▶ [Description of the task]
Set down the lines that begin at the top of the records and end with the line containing "Given: Open the", and drop every picture.
Start of Task data
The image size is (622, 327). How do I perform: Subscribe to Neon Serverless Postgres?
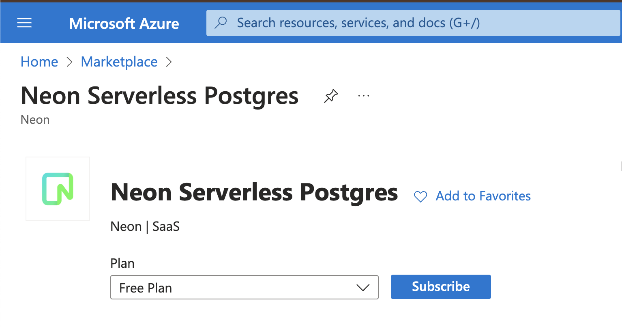click(440, 286)
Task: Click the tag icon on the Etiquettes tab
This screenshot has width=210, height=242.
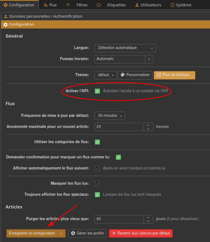Action: coord(99,5)
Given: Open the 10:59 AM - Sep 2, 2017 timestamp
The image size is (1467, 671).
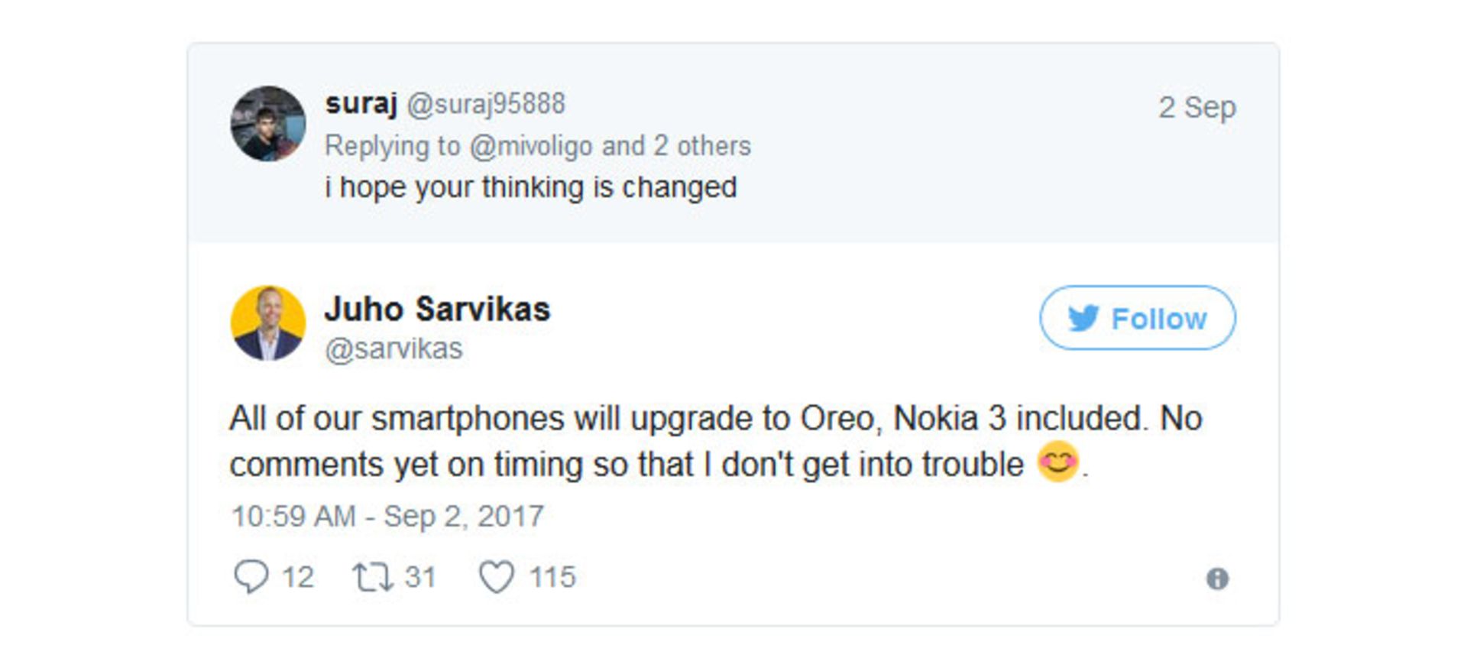Looking at the screenshot, I should pos(387,517).
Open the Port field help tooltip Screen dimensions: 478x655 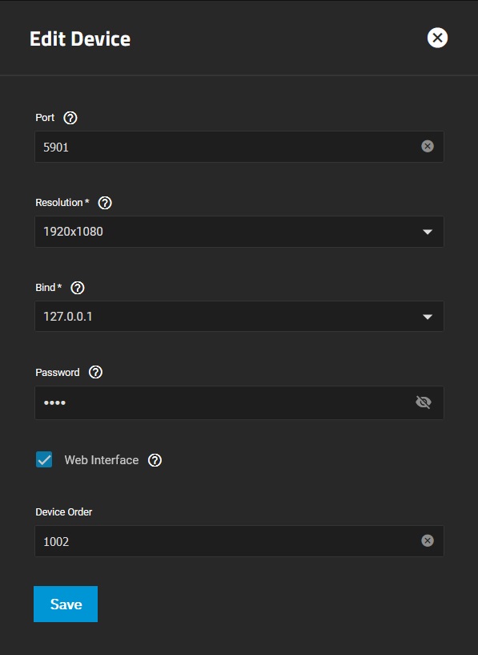pyautogui.click(x=70, y=118)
End of Task data
▶ [Problem solution]
The image size is (622, 327). How do I perform: Subscribe to Neon Serverless Postgres?
click(440, 286)
Task: Click the tag icon on the Etiquettes tab
This screenshot has width=210, height=242.
Action: coord(99,5)
Given: Open the 10:59 AM - Sep 2, 2017 timestamp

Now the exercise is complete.